Control of the country's twelve camps was once in the hands of the PLO. After the forced departure of Yasser Arafat in 1984, most fell under the sway of Syrian military intelligence, which Rougier asserts did much to fragment them politically and isolate them economically by sponsoring Lebanese laws that, among other things, ban Palestinians from owning property or holding white-collar jobs. Once much admired, the educational standard of the camps collapsed. As secular parties failed to bring improvements to their lives, or to their prospects for return to Palestine, youths abandoned them in favor of the more desperate, more encompassing, and currently more telegenic ideal of a pan-Islamic jihad.

Syria's withdrawal in 2005 created a dangerous security vacuum in the camps, which are barred to Lebanese forces under a 1969 agreement. Many Lebanese suspect that Syria, which is known to have sponsored jihadists in Iraq, continued to fund and arm operatives, setting them loose as saboteurs with the long-term aim of reasserting their own role as Lebanon's power broker.

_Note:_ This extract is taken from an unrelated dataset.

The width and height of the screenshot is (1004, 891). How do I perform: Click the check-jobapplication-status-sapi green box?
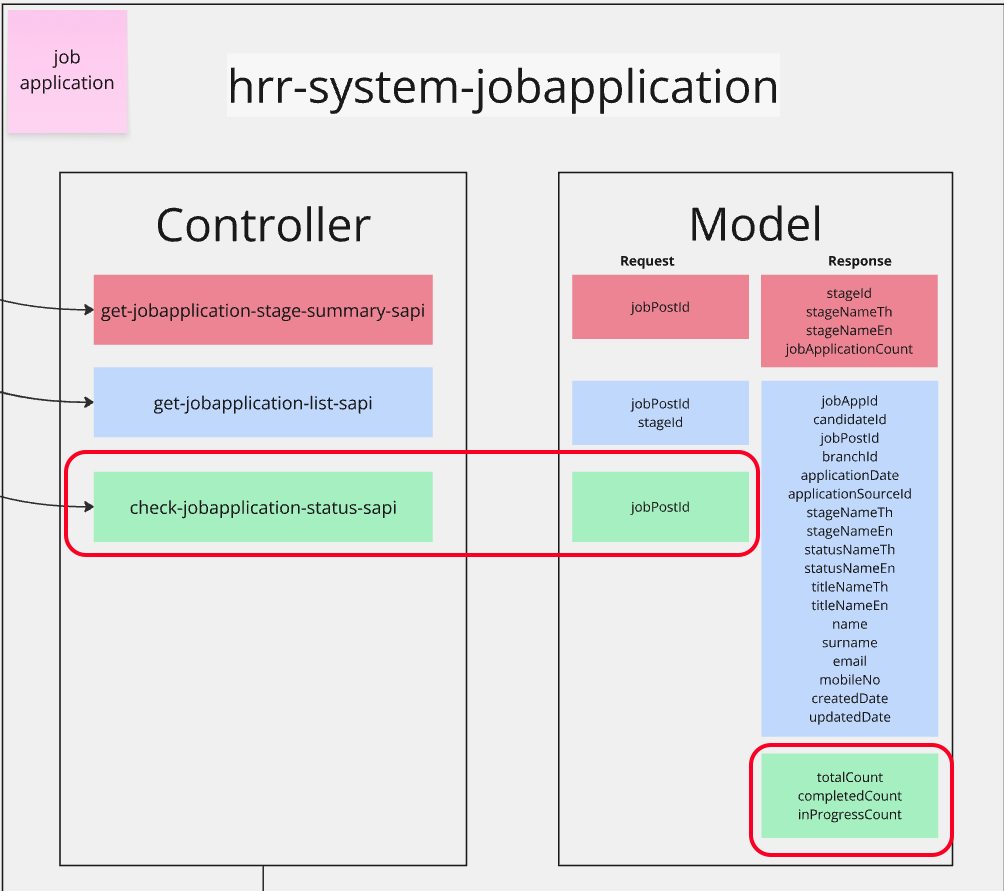tap(263, 508)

But with the global spread of jihadism, it was perhaps natural that foreign militants would gravitate toward Lebanon's camps as a haven and recruiting ground.

The emergence of the jihadist organization Fatah al-Islam at the Nahr al-Bared camp appears to have resulted from a mix of Syrian plotting and internal factors. Its leader arrived in Lebanon last year, armed with plenty of cash, after being released from a Syrian jail. Most of his several hundred followers came not from the camp but from Saudi Arabia, Algeria, Syria, and elsewhere, often via the jihad-field of Iraq, yet another consequence of the Iraq war. Camp residents resented the intrusion and largely disliked the newcomers' rigid puritanism, but according to many accounts, they also admired the fighters for their zeal and experience fighting in Iraq.

It was a matter of time before the mix of Lebanon's own tense internal situation and such pockets of jihadism would explode. At the time of writing it was not clear if the battle would strengthen or weaken the Siniora government. Initially it united Lebanese, including Hezbollah, which may agree with the Salafists' aim of liberating Palestine but knows they regard Shias as heretics, and prefers itself to "own" the Palestinian issue in Lebanon.

But as civilian casualties rose, so did the chorus of counteraccusations between Lebanese factions. Hezbollah announced its opposition to the army raiding the camp, raising suspicions that it wanted neither to see the precedent of a militia being disarmed, nor to see the state gaining in stature. The government would have liked to exert its role as the legitimate defender of Lebanon, but with many civilians still trapped in the camp, the likelihood of a bloodbath raises the prospect of unrest spreading to other Palestinian camps. The only thing clear about this new conundrum, now piled atop so many others, was that for all its own fractious internal squabbles, Lebanon ultimately remains hostage to the regional ur-conflict over Palestine.